Data records
....

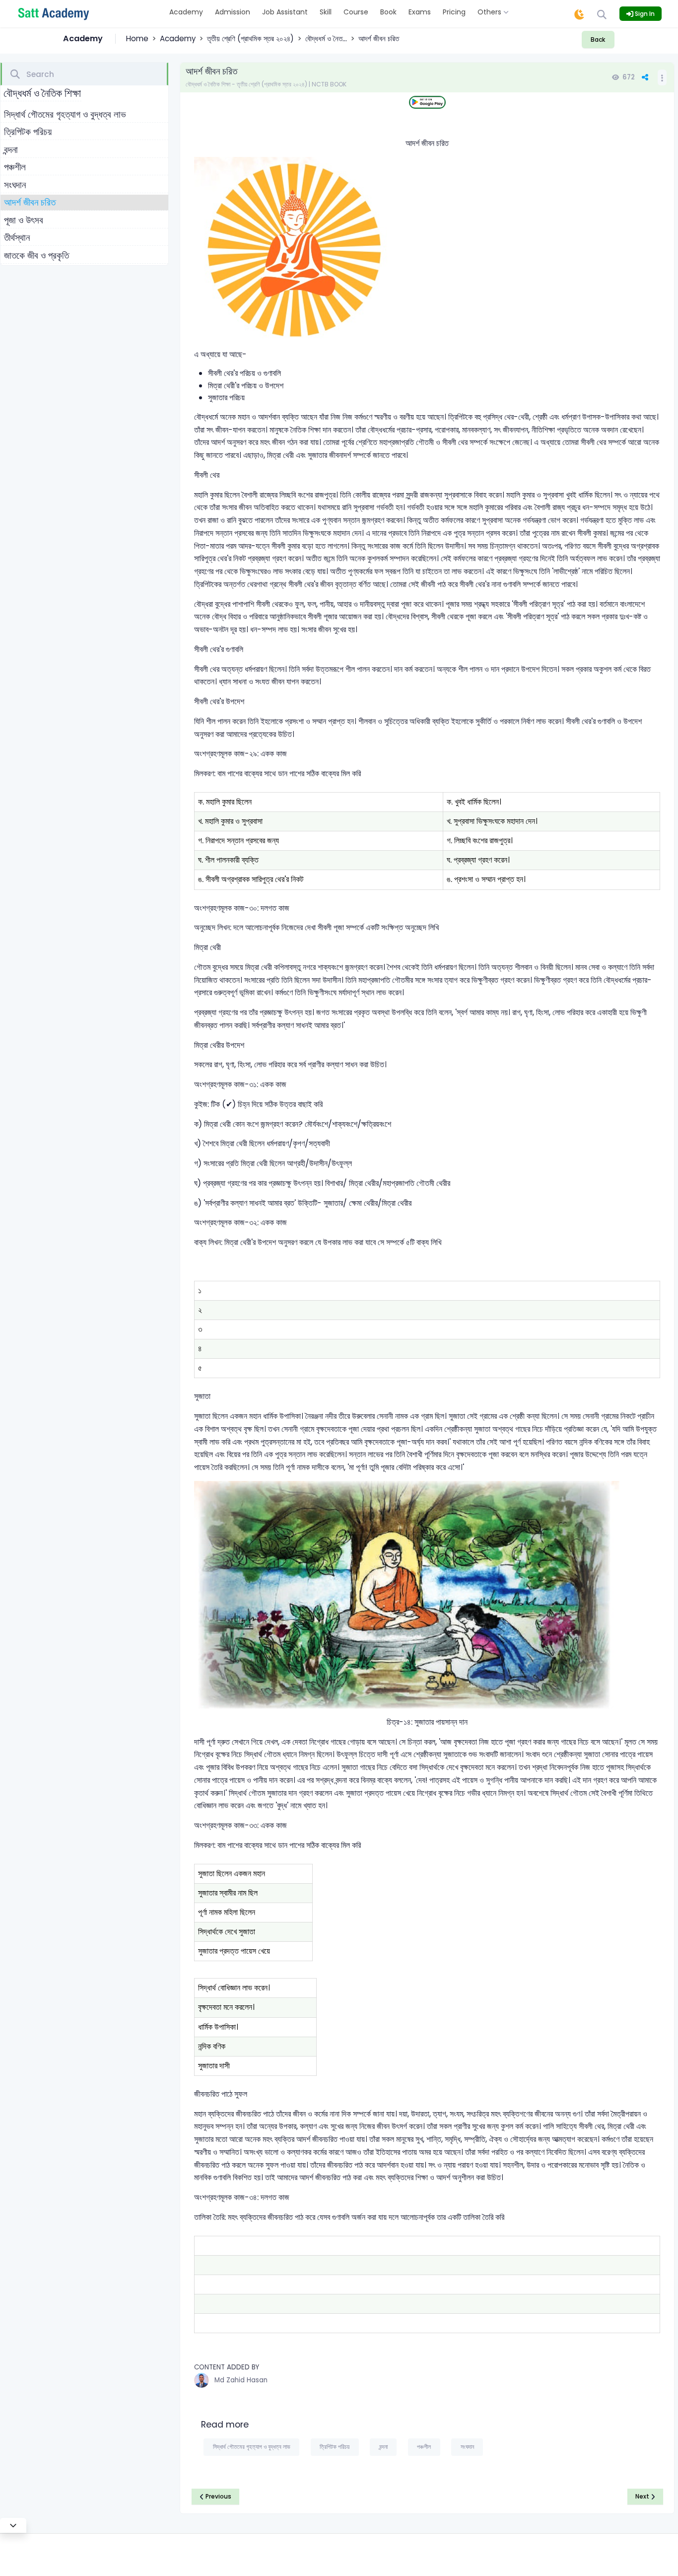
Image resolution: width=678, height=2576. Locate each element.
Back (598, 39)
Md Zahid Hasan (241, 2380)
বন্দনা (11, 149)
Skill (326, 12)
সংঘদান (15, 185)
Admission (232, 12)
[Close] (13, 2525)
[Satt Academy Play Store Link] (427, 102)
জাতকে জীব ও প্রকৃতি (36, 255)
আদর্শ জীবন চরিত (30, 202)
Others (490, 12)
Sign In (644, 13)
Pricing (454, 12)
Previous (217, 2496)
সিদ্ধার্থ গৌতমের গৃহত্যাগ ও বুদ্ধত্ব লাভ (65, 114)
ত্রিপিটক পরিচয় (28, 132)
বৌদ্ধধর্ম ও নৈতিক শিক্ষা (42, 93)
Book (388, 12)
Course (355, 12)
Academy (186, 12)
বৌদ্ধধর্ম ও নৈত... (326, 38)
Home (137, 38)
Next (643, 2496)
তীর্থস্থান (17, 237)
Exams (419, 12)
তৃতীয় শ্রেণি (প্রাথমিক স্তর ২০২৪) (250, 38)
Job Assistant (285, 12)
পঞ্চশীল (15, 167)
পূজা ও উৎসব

....

→ Your objective
Find the line with "Others (490, 12)" in the data above. Restate it and all later lines word for word, ending with the last line.

→ Answer below
Others (490, 12)
Sign In (644, 13)
Pricing (454, 12)
Previous (217, 2496)
সিদ্ধার্থ গৌতমের গৃহত্যাগ ও বুদ্ধত্ব লাভ (65, 114)
ত্রিপিটক পরিচয় (28, 132)
বৌদ্ধধর্ম ও নৈতিক শিক্ষা (42, 93)
Book (388, 12)
Course (355, 12)
Academy (186, 12)
বৌদ্ধধর্ম ও নৈত... (326, 38)
Home (137, 38)
Next (643, 2496)
তীর্থস্থান (17, 237)
Exams (419, 12)
তৃতীয় শ্রেণি (প্রাথমিক স্তর ২০২৪) (250, 38)
Job Assistant (285, 12)
পঞ্চশীল (15, 167)
পূজা ও উৎসব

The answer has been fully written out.